*** Opening of RECORDS PROVIDED ***
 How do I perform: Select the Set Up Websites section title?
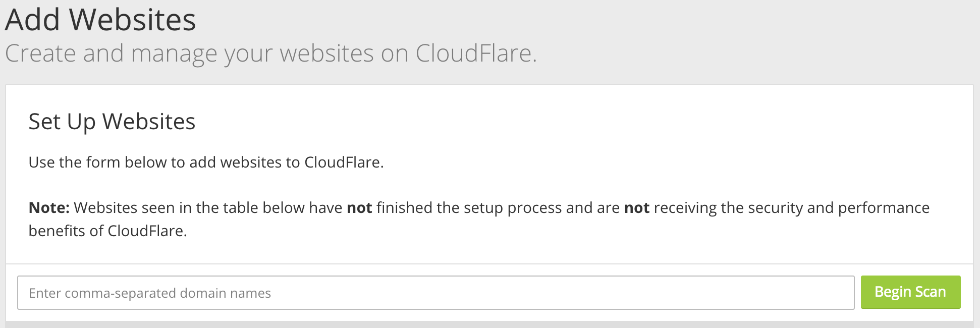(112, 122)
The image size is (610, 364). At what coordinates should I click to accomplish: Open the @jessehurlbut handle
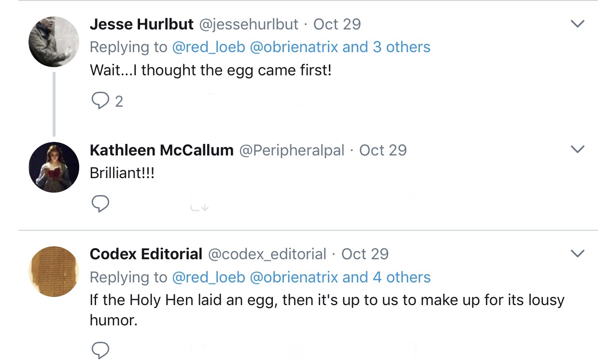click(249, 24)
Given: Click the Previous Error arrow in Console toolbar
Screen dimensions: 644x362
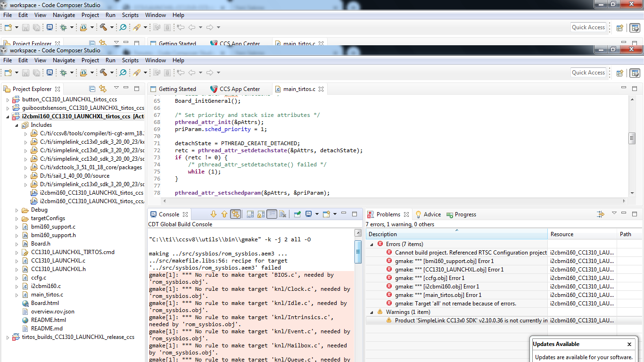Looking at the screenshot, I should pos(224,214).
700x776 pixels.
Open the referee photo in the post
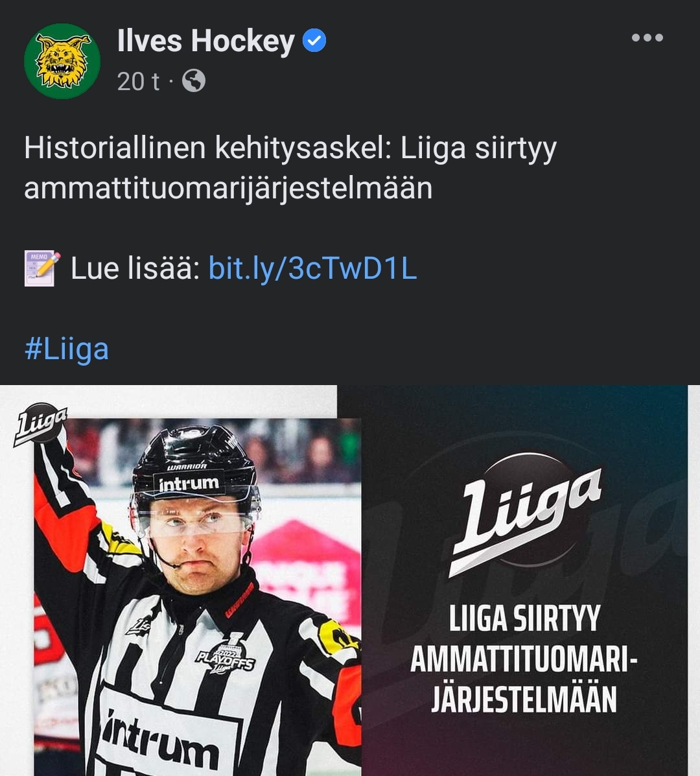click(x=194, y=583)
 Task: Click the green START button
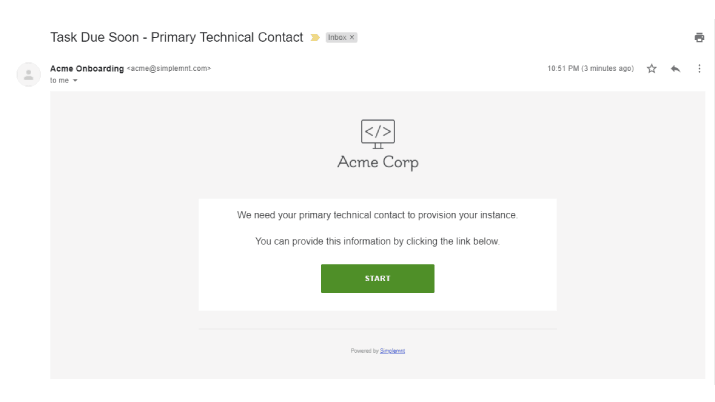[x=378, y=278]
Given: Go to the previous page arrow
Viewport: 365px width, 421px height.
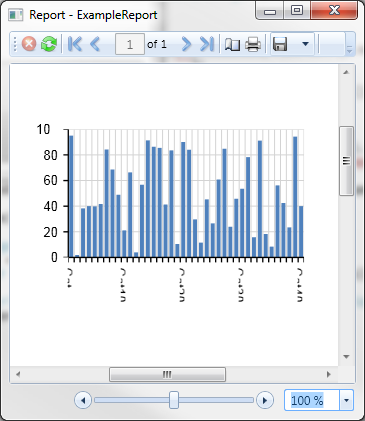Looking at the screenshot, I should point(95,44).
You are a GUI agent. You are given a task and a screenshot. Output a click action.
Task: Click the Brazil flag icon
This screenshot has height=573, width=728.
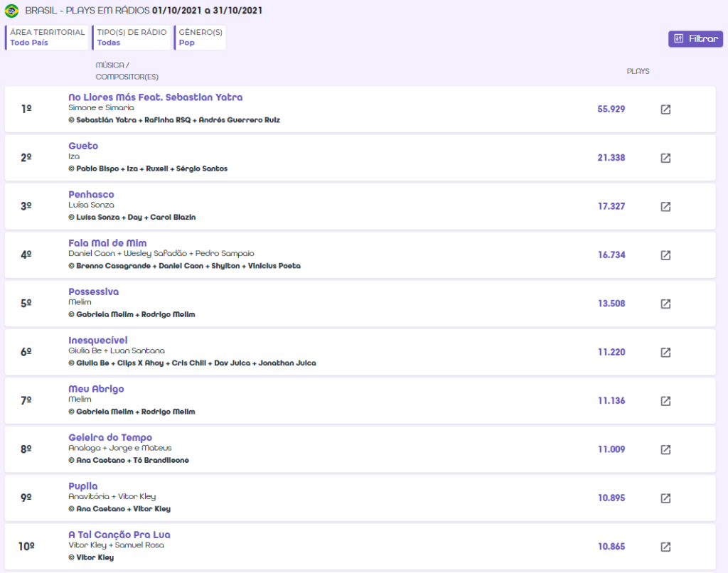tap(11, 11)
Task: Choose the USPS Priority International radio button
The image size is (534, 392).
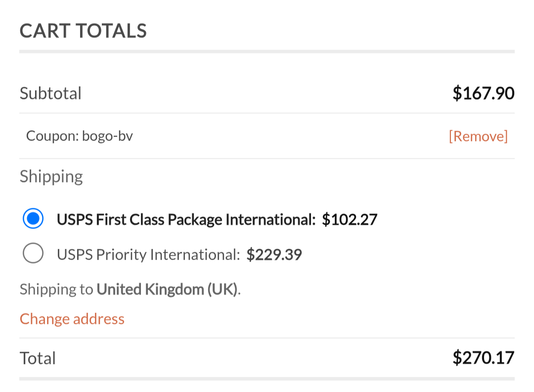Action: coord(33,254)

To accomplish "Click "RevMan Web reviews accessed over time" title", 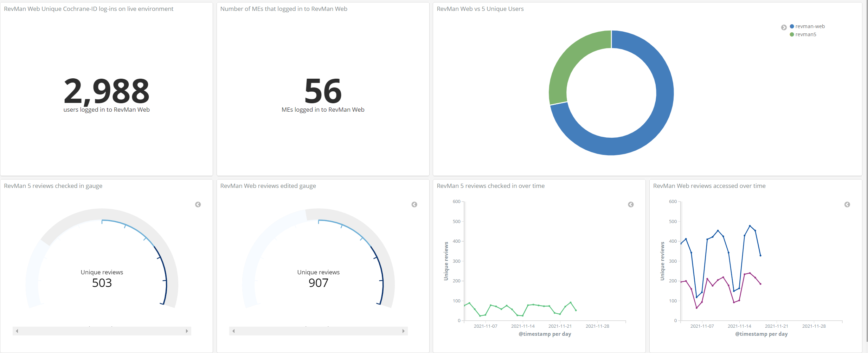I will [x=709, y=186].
*** Close of RECORDS PROVIDED ***
*** Opening of RECORDS PROVIDED ***
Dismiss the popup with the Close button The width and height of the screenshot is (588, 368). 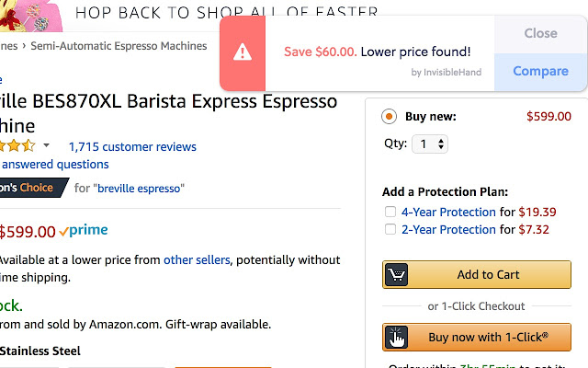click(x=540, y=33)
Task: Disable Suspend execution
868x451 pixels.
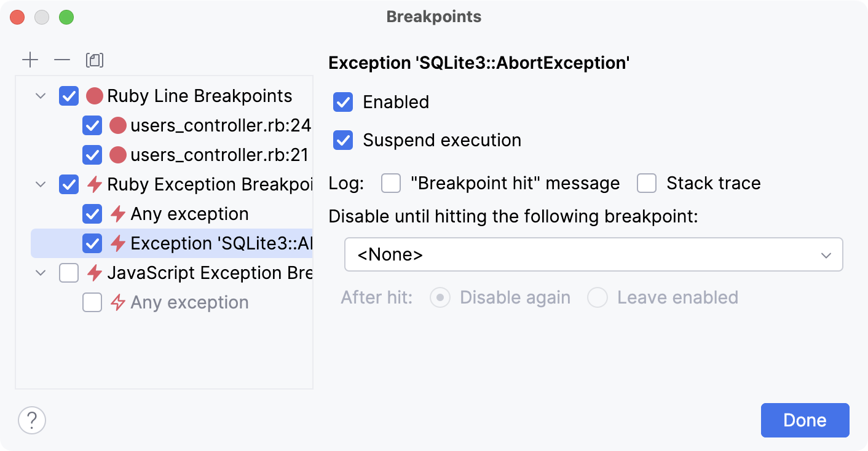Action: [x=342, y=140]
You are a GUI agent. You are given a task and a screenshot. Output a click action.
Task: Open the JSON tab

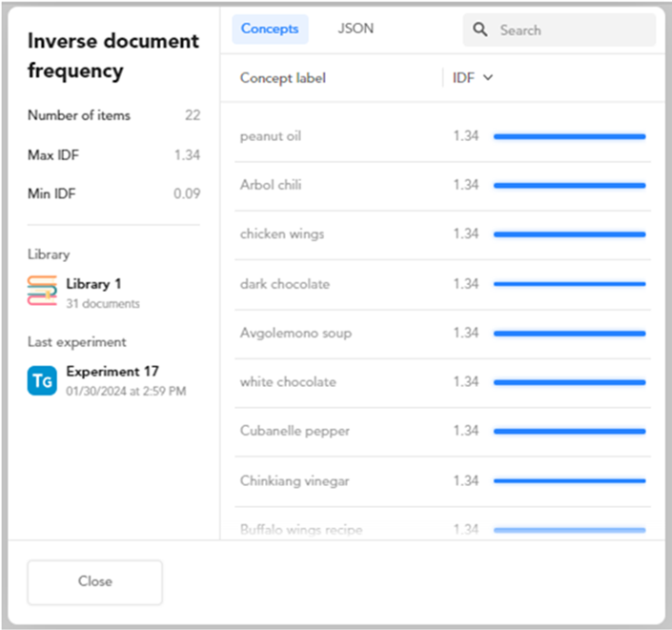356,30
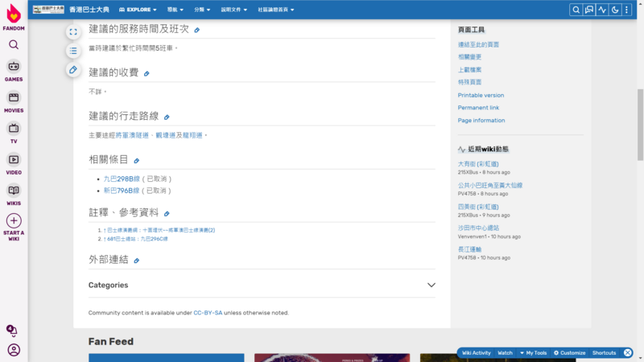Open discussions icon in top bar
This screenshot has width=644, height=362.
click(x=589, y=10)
*** Close of RECORDS PROVIDED ***
*** Opening of RECORDS PROVIDED ***
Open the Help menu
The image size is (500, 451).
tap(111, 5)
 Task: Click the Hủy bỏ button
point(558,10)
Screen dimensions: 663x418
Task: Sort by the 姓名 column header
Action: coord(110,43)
*** Close of RECORDS PROVIDED ***
Look above for the line holding "Given: Go to the previous page arrow" and output everything from it down to the line holding "Task: Click the Brazil flag icon", both ends included, exactly and without images.

- [EXERCISE OUTPUT]
Given: Go to the previous page arrow
Viewport: 365px width, 421px height.
Looking at the screenshot, I should point(95,44).
You are a GUI agent. You are given a task and a screenshot. Output a click action.
Task: Click the Brazil flag icon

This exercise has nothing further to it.